Oregon Orangutan Picks Bears

And don't dismiss her pick as animal instinct either. The analytic apes I've consulted have crunched the numbers and screened hours of game film. They're all picking da Bearz as well, in a nail-biter.


Friday, February 02, 2007

Auster-cized

James Gibbons's survey of Paul Auster's career is respectful, but doesn't shy away from making severge critical judgements. It concludes with this devastating dismissal of Auster's latest novel: "Travels in the Scriptorium sucks out whatever life there is in Auster's invented universe, leaving a sterile vacuum of self-regard."

Other reviews of Travels , if I recall correctly, have been largely negative as well, though they haven't been so forceful in their assessments. Nor have Auster's critics been as clear about their reasons for finding this novel to be a metafictional failure when compared with Auster's acclaimed New York Trilogy. For Gibbons, Travels is too gimmicky. Its protagonist, a Mr. Blank, "has no real resonance" and remains a "stillborn creation," an intert thing to fill "the echo chamber that Auster has made of his career." Unlike Auster's best work, this book doesn't convey adequately "the self's vulnerability, the revelation that... we are little more than sentient ghosts."

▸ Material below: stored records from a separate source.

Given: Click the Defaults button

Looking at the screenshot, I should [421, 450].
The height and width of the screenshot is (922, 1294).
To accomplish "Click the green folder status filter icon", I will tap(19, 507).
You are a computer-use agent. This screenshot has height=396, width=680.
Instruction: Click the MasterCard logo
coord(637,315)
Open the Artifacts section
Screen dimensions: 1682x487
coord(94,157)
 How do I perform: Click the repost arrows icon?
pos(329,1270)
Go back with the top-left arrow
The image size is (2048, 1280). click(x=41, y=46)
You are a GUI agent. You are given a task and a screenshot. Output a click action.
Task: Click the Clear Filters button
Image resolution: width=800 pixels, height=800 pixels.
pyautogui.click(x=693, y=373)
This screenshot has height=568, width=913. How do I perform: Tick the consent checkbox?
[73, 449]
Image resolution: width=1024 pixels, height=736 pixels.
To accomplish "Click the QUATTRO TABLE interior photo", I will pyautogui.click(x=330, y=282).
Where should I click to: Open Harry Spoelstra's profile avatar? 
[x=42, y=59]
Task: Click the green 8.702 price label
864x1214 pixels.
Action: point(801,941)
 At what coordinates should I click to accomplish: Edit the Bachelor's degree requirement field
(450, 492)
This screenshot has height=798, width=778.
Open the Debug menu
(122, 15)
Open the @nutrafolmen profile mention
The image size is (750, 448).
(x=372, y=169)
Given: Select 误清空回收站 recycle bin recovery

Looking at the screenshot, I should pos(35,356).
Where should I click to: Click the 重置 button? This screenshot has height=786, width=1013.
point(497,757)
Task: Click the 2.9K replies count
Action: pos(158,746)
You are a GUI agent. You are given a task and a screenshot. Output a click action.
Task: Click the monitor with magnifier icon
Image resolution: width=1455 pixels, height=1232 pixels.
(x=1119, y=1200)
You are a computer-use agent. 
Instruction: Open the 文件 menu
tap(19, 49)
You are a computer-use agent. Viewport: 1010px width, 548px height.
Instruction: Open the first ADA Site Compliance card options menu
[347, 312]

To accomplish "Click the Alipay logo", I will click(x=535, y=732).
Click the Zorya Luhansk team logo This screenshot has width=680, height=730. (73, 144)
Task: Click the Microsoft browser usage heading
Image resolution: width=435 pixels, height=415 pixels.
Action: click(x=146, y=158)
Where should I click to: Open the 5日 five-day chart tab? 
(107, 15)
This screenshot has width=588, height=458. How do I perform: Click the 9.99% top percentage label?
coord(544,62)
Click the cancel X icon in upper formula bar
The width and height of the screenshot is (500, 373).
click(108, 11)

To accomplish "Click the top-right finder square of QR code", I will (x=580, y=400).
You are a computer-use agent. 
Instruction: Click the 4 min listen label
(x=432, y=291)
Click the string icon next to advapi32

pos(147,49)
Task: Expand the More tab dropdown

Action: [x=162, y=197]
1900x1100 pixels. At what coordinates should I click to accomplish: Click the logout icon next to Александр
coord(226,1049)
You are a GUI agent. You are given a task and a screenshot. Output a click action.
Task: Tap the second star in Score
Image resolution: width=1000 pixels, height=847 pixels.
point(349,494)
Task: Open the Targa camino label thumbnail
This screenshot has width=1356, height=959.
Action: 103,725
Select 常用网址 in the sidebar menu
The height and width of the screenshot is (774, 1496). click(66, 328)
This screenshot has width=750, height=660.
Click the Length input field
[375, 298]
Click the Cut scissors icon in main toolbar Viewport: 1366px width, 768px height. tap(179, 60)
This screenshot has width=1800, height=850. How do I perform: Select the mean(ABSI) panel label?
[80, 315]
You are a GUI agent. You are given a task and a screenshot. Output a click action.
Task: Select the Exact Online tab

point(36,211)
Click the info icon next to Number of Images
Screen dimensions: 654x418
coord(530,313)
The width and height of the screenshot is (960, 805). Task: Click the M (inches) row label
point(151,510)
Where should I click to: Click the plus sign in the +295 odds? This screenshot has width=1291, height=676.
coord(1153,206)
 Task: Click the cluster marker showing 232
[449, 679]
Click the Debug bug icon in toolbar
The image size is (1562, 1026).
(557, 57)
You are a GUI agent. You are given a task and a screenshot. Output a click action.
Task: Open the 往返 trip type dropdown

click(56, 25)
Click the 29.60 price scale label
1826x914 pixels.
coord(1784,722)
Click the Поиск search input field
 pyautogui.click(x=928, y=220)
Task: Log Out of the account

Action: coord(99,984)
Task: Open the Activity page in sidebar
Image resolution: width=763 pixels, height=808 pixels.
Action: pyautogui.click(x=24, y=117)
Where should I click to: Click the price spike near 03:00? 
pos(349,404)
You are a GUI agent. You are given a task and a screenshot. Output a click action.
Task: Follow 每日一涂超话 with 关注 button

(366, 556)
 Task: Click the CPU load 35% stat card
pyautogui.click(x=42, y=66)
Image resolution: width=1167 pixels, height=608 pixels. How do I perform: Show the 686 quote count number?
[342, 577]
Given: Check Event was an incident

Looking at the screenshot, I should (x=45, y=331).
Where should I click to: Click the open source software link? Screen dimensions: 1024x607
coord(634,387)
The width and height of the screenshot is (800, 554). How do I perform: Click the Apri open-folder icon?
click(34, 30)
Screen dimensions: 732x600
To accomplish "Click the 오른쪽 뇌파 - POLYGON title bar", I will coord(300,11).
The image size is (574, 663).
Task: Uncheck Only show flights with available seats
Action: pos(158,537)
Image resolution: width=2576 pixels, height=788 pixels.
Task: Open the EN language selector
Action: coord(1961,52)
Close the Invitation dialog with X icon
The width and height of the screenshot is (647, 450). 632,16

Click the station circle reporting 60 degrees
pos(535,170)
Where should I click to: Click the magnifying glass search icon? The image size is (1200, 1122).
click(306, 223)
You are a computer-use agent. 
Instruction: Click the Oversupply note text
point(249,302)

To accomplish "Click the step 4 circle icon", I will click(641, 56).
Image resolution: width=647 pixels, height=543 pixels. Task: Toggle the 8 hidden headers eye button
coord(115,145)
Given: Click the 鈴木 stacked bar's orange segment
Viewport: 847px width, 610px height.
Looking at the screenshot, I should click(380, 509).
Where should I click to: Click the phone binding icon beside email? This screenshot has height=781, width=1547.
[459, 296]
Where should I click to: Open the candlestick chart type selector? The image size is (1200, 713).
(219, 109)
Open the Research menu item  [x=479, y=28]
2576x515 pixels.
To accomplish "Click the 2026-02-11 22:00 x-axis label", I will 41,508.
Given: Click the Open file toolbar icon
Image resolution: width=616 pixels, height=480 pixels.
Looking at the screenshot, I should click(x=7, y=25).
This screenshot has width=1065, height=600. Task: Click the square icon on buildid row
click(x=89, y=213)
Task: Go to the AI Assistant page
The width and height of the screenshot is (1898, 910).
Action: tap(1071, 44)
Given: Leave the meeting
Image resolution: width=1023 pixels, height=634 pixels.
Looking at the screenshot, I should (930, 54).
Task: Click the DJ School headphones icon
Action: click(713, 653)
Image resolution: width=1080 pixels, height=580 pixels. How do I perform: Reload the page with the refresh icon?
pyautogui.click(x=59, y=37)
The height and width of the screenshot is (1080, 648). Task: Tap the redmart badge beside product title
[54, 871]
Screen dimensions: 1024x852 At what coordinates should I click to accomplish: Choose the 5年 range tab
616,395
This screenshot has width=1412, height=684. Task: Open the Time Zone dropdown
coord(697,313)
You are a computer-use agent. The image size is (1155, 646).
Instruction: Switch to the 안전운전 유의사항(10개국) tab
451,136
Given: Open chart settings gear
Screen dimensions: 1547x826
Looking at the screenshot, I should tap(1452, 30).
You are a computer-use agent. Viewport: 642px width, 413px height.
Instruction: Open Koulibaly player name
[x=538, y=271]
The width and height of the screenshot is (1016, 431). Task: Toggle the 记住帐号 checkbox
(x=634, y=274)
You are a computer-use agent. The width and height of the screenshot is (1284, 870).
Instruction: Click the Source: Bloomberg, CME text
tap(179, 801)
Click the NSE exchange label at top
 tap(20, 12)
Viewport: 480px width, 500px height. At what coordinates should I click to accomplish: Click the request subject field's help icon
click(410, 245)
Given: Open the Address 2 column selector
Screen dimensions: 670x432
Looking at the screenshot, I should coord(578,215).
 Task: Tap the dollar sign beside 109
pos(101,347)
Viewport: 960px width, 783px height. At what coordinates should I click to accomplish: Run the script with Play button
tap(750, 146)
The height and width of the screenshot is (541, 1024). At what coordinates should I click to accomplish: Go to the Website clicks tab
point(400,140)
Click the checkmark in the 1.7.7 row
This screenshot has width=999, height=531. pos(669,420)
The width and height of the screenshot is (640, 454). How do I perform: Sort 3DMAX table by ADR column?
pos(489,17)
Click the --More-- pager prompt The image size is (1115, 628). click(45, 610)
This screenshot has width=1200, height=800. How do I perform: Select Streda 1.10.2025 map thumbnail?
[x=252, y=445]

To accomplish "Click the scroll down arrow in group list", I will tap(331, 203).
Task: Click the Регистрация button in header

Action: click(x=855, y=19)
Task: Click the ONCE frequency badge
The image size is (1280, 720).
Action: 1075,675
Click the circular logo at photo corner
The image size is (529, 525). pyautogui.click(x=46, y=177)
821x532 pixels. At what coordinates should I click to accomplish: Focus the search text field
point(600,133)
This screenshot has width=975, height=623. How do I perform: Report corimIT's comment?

Gibbons's gloss on Auster's Beckettian project in that last sentence is spot on. At his best Auster is adept at demonstrating the extent to which we are fragile subjects, "spectral ciphers" whose existence is precarious, supported by our fantasies about the Other, whom, it turns out, is virtual, the product of a consensual hallucination and thus as vulnerable as we are.

On a personal aside, I'm curious about what Gibbons thought of Leviathan. Presumably not much, since it's passed over in his survey. Leviathan is my personal favorite and the book of his that I know best. I've taught it a couple times and am doing so again this semester. I'm also writing about it in Senseless Resistance. What attracts me to Leviathan is the way it adapts self-reflexive elements from The Locked Room but opens itself to a world bigger than New York City. Auster dedicated Leviathan to Don DeLillo, and the book is in dialogue with Mao II. In order to adequately respond to Mao II's anxieties about authorship and violence in an era of media spectacle the book must beginning look at the State - America - and its role in the world at large.